I’ve forgotten what I should become and who I used to be.
I have to go.
A phrase I’ve been telling myself. Either to convince me or to remind me that I should. That I should let these wild fantasies and broken dreams go and start somewhere with someone else. That I have to forget our plans for the future and the sunsets that we should catch. That I have to bury the memories filled with faint smiles and laughters. And those moments that I prayed would never end.
It wasn’t healthy for us anymore. Least for the things we value most. What we had was too toxic for our bodies and poison to our hearts. And so we departed ways.
—————————————————————————–Weeks after we found each other again. With the same belief we shared and better understanding of our circumstances. Yet we are still willing to play the game. To see which one of us is going to get burned by the flame of our insanity. We relived those days how we felt when we watch each other talk, and smile in each other’s laughter. We tried to remember the imprint of our scents, hoping they could bear the same effect like smoke from that amphethamine we thought we’ve shared. We are living those days when we were dead just to find if the present still makes sense.
We departed with the same short amount of euphoria we hoped we’d had.
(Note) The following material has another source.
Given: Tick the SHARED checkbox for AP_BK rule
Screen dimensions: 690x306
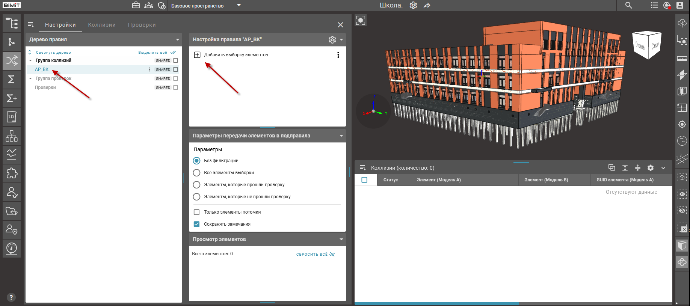Looking at the screenshot, I should (175, 69).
With the memories of the touch we gave in each other’s skin and our hands that tangled with one another, and hugs that we thought we could no longer make. So long were the days of our summer madness. And the kiss in the lips that we no longer did.
Hello Rain. I’ve missed you.
They say every summer has a story. Mine started earlier than expected. And ended sooner than I wanted it to be.
I loved how the circumstances had led us to where we are right now. We played fire despite knowing how it would burn us if we don’t get our shit together. How we gamble with time as we end our days watching lovely sunsets sealed with a romantic kiss. We savoured those moments holding each other’s hands and wrapped our bodies with each other as we escaped the despair that we are both trying to forget. Everything was perfect.
Except that we are not in a relationship.
For you are shackled with your emotions. I am binded by my choice. And as far as we wanted to push this through, we know we cannot. So we’ve waited for each other hoping that one of us would eventually choose to break towards freedom to be together. So we enjoy days and collect memories as we did. It was a good plan.
Except that none of us breakfree.
So we play this push and pull of emotions. To know who would fall deeper to make the first move. And the competitive nature within us created a vortex that pulled us both deeper into the darkness, uncertainty and realization that if we continue, we would end up getting hurt. We knew that it was time to let go.
Except that we never did.
We may not have violated each other’s body, but we’ve been fucking each other’s feelings ever since. And it felt good. Better than what I usually did with my fuckbuddies but more painful than my failed romances. And I have let this summer fling consumed me, contaminated me and disrupted my senses on how I see things. Of what is right and what felt good. And as we slowly drifting apart, I am starting to remember what we had that was almost like summer.
Warm, blinding, sweaty and wasn’t really meant to last.